The answer is to consist only of an exact retyping of the lines from the one containing "You are a GUI" to the end of the entries, without pictures.

Records to process

━━━━━━━━━━━━━━━━━━━━━━━━━━━━━━

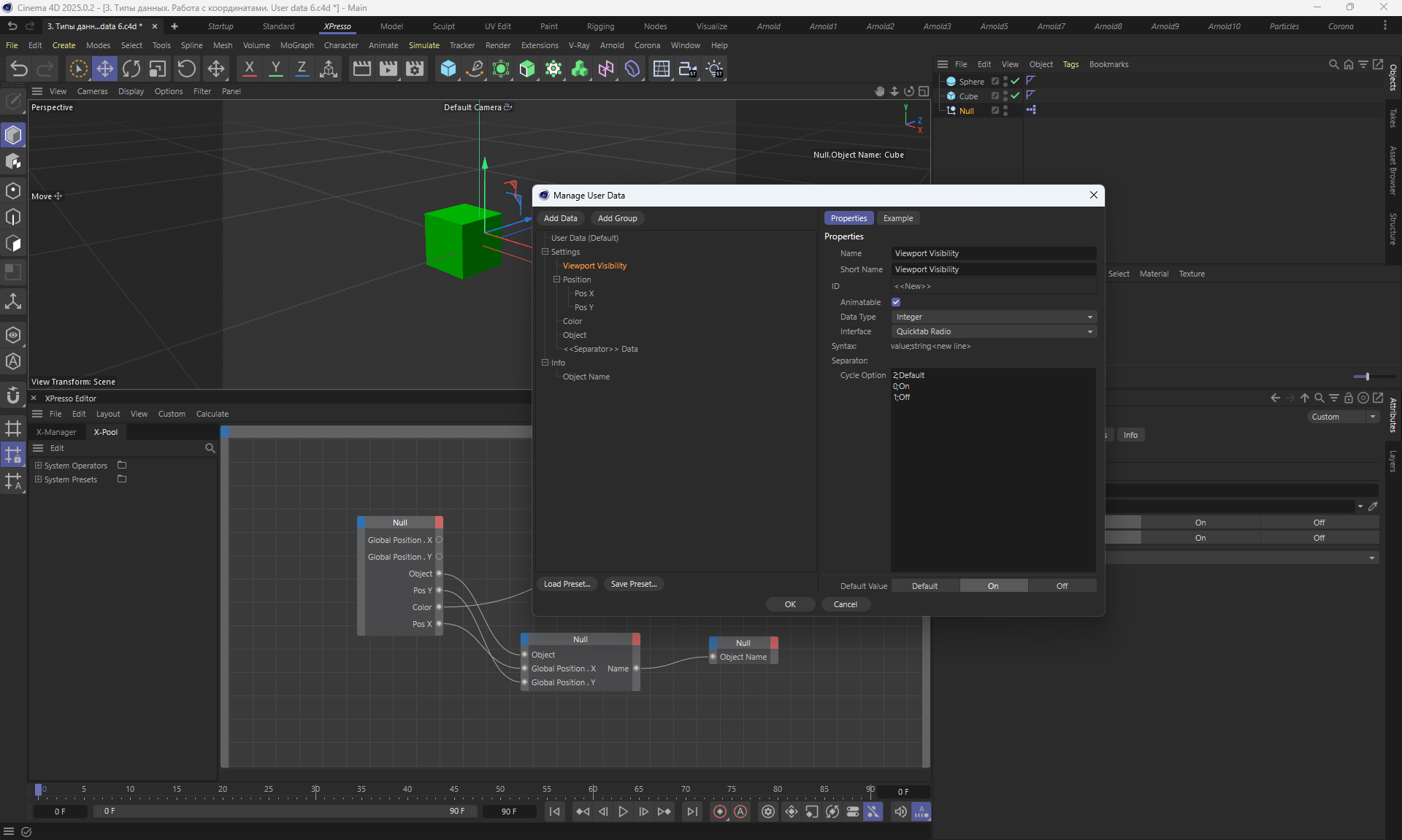Collapse the Position group in tree
This screenshot has width=1402, height=840.
point(556,280)
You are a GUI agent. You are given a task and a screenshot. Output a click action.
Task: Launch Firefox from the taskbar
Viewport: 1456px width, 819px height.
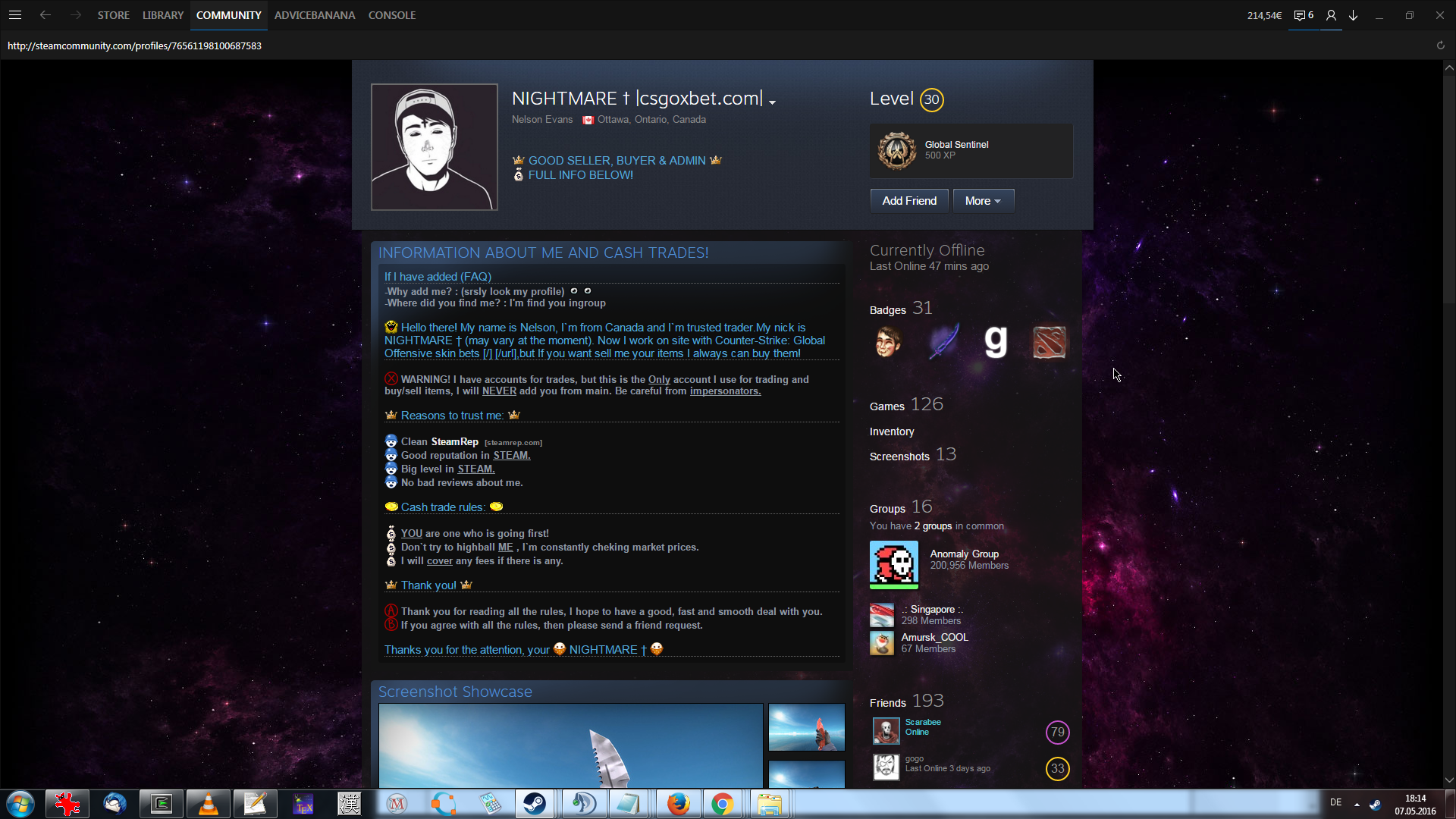click(x=678, y=804)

━━━━━━━━━━━━━━━━━━━━━━━━━━━━━━

Exercise solution
You are a GUI agent. You are given a task and a screenshot. Output a click action.
Task: Launch Firefox from the taskbar
Viewport: 1456px width, 819px height.
click(x=678, y=804)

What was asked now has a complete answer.